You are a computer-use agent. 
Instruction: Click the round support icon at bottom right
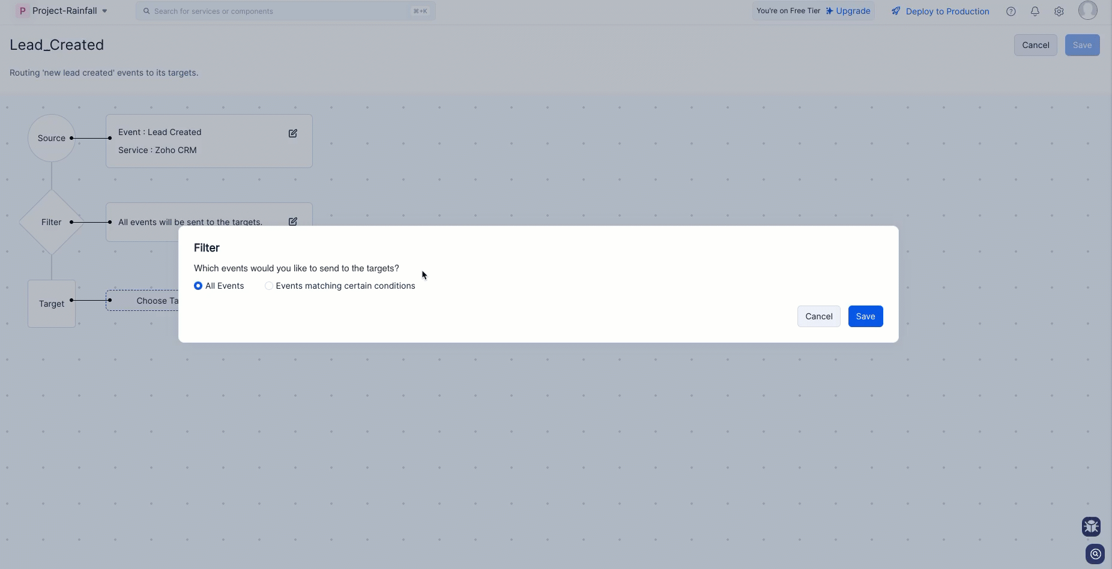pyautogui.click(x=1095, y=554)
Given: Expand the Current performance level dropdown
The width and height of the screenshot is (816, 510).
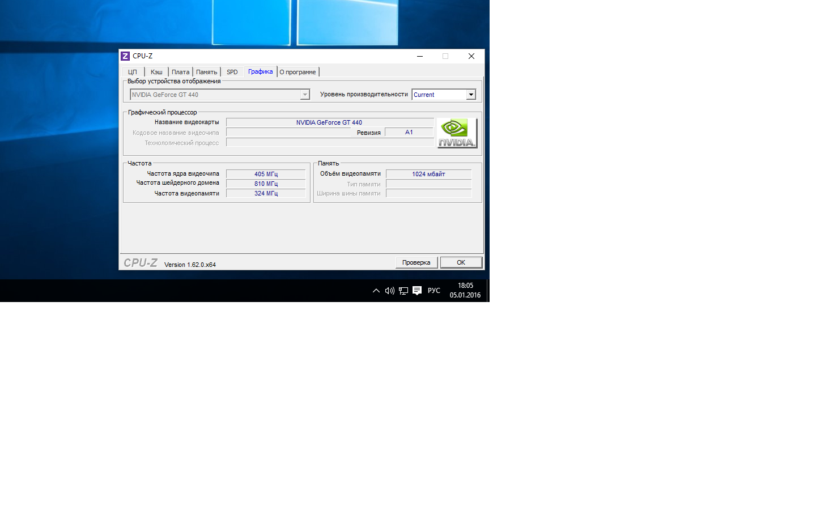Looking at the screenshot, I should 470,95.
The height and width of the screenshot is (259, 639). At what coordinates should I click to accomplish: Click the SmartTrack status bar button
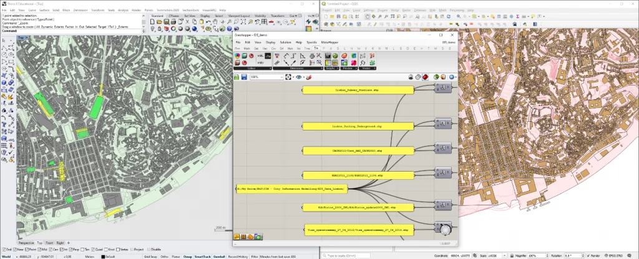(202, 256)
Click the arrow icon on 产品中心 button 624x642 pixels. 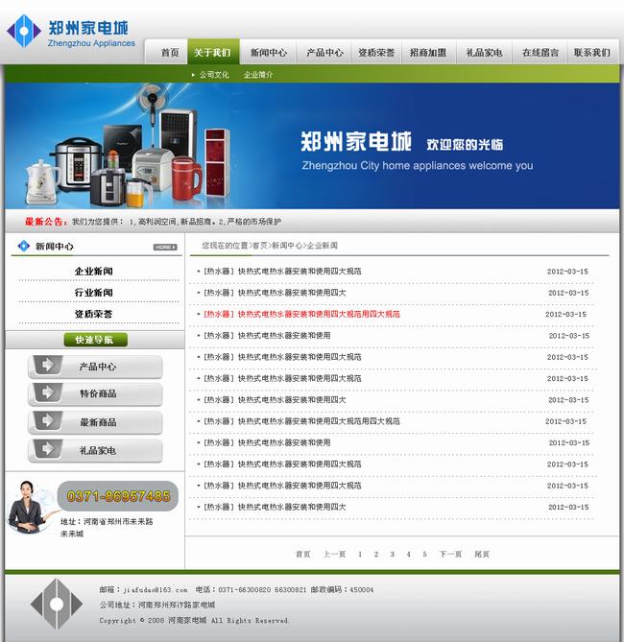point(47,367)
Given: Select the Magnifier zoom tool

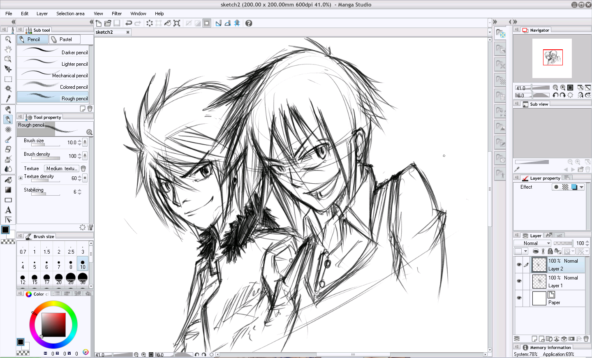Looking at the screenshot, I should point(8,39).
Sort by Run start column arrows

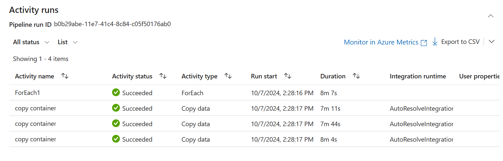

YOUR INSTRUCTIONS: Within the listing above, find the line containing "Given: Select the Magnifier zoom tool", then print it and every line after it exactly, leaving out pictures.

ANSWER SECTION:
Given: Select the Magnifier zoom tool

Looking at the screenshot, I should point(8,39).
Sort by Run start column arrows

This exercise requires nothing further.